§ **QUOTED TEXT**
Jim Hall, let's start with you.

HALL: Yes, that's interesting. I probably inferred out of guilt and that sort of stuff that I should be able to play decent rhythm guitar with or without -- occasionally I -- the King Cole Trio was great in that Oscar Moore (ph) played slightly amplified rhythm, so I could do that. So you had to have a good rhythmic feel, whatever that means, and I would say really to fit in was so important.

I played a lot -- especially when I was in my early teens, I played in a lot of groups where there was no bass fiddle, no string bass, and a lot of times there'd be drums, accordion, clarinet, and guitar, that sort of thing. So...

GROSS: What a strange combination.

HALL: (laughs) It seems so now, doesn't it? It was pretty usual. I remember when I heard my first string bass, and I couldn't get over that. I said, Wow, what is that? Low. I'm not sure. I guess playing good -- fitting in, making whatever situation -- but this goes for any instrument, though. So let's see, I'll try to narrow it down.

Rhythm playing was important in small groups and also in big bands. Being able to read music, for me, anyway, was important, the kind of jobs that I had. And then to have an amplifier so that one could play a melody occasionally or a solo if you were allowed to. (inaudible) was still relatively a new thing, I think, and this was in the 1930 -- early '40s, I think Charlie Christian had kind of made the amp part of the vocabulary.

I hadn't really thought of that before, but I hope I did it OK.

GROSS: I'm wondering, too, if there were any things that were expected of you as the guitarist in the band early in your career, that you didn't think really suited you.

HALL: Singing?

GROSS: (laughs)

HALL: Singing, dancing. I can't dance, don't ask me.

GROSS: Yes, but was the guitarist expected to dance?

HALL: I -- (laughs) I just -- I don't really know. Playing loud, I guess. I never -- for some reason, I'm still not sure why, I never was able to -- I tried to kind of blend in all the time. Playing fast, there you are, there's one. Said -- (inaudible) -- anybody ask me to play fast, I'm going home. And I still (laughs), I still feel like that.

GROSS: (laughs) But why is that?

HALL: I think it's partly my makeup, my personality makeup. I tend to take a -- I take a long view of things as I'm -- even if I'm just walking down the street, I tend to gawk around and look at things. And I -- it's hard for me to move fast, and I think fast -- I'm not thinking terribly fast at the moment.

(LAUGHTER)

HALL: But yes, I'd rather play something with a nice, groovy feeling to it than play "I Got Rhythm" real fast. Or "Giant Steps." I sort of make a kind of joke that on the subways where it says "Handicapped Seating," I'm allowed to sit there because of the way I play "Giant" -- anybody ask me to move, I say, Have you heard me play "Giant Steps"? (laughs)

GROSS: (laughs) Oh, that's funny.

§ **MATERIAL SUPPLIED**
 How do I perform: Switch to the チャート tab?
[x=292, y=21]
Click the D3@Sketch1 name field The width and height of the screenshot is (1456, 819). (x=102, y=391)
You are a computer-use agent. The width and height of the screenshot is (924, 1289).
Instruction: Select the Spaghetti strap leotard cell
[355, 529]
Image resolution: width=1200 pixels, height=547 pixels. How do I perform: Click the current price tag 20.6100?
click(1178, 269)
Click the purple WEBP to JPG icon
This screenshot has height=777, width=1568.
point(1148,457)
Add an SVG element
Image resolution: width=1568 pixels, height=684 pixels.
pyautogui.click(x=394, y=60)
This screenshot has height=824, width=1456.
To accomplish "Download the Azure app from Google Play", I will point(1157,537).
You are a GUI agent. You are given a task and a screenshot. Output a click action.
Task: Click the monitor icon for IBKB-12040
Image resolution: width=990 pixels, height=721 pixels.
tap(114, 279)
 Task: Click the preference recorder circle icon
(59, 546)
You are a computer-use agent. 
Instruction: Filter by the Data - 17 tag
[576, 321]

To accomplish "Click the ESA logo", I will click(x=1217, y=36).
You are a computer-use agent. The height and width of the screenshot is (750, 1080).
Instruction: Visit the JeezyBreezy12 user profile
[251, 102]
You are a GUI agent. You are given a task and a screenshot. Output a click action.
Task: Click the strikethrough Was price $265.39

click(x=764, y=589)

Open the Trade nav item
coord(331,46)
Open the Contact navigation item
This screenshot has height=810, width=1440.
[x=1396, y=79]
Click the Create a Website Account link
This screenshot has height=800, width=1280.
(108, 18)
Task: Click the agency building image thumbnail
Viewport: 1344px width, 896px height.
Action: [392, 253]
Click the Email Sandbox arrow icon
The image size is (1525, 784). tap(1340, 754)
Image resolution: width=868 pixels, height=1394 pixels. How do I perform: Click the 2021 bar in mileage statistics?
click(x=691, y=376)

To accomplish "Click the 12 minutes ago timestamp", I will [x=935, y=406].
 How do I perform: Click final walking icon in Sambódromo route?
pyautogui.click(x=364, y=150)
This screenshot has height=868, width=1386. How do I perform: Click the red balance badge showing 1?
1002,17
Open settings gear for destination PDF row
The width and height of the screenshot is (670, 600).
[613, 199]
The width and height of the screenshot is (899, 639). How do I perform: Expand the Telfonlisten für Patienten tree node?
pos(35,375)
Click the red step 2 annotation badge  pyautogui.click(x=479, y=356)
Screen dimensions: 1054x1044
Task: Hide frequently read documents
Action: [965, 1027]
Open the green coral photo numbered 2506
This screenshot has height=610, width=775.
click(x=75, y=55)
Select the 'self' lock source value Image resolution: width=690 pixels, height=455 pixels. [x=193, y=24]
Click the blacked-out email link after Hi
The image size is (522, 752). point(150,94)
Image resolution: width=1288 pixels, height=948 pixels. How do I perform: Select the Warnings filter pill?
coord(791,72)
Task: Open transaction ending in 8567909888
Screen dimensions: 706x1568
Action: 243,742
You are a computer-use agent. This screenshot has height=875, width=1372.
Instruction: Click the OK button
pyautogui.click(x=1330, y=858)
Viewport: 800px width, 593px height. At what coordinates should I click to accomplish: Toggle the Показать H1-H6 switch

§ **WORK TO DO**
Copy word for word the passage of the Jim Hall interview that begins at the words "GROSS: What a" and stops after "I did it OK.". The rows come from a different source than the Jim Hall interview.

§ **COMPLETED TASK**
GROSS: What a strange combination.

HALL: (laughs) It seems so now, doesn't it? It was pretty usual. I remember when I heard my first string bass, and I couldn't get over that. I said, Wow, what is that? Low. I'm not sure. I guess playing good -- fitting in, making whatever situation -- but this goes for any instrument, though. So let's see, I'll try to narrow it down.

Rhythm playing was important in small groups and also in big bands. Being able to read music, for me, anyway, was important, the kind of jobs that I had. And then to have an amplifier so that one could play a melody occasionally or a solo if you were allowed to. (inaudible) was still relatively a new thing, I think, and this was in the 1930 -- early '40s, I think Charlie Christian had kind of made the amp part of the vocabulary.

I hadn't really thought of that before, but I hope I did it OK.